Task item
Find the lines below that contain the word "column" and count them. Only the number should be given.

Input data
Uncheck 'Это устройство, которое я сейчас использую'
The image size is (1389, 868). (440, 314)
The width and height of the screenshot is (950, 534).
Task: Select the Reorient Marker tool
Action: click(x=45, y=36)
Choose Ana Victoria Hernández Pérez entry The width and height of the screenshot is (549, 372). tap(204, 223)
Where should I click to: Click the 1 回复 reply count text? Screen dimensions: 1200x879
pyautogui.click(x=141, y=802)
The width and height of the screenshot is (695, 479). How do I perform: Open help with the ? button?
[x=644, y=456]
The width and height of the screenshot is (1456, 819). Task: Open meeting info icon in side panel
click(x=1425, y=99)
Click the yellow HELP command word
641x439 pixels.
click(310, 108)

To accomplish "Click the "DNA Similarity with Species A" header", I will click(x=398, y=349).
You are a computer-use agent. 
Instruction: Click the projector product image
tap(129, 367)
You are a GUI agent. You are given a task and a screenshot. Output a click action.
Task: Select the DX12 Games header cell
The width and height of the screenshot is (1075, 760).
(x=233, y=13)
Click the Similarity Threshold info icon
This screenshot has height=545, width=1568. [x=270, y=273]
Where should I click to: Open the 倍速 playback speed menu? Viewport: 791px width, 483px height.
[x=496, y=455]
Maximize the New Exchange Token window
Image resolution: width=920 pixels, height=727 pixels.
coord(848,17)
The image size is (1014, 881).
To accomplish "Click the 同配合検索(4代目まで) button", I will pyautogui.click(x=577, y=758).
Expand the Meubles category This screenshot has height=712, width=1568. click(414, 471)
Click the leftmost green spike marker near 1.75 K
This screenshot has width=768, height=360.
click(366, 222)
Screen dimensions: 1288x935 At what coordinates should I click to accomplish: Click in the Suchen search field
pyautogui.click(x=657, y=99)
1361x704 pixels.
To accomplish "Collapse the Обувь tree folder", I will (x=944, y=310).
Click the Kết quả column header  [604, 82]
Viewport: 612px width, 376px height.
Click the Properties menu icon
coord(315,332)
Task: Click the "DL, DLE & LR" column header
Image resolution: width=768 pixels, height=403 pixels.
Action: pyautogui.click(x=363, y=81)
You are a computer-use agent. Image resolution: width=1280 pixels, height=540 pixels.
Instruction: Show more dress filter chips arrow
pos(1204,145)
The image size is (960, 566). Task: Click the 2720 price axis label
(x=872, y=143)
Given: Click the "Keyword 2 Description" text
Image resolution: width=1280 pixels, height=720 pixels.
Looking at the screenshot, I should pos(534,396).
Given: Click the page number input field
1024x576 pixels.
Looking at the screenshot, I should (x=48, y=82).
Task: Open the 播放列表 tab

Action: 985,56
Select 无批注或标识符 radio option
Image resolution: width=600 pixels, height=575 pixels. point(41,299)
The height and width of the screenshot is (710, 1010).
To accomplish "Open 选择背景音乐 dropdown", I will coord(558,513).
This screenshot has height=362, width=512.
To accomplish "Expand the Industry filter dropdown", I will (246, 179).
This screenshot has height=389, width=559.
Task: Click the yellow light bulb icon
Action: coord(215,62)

Exercise answer
2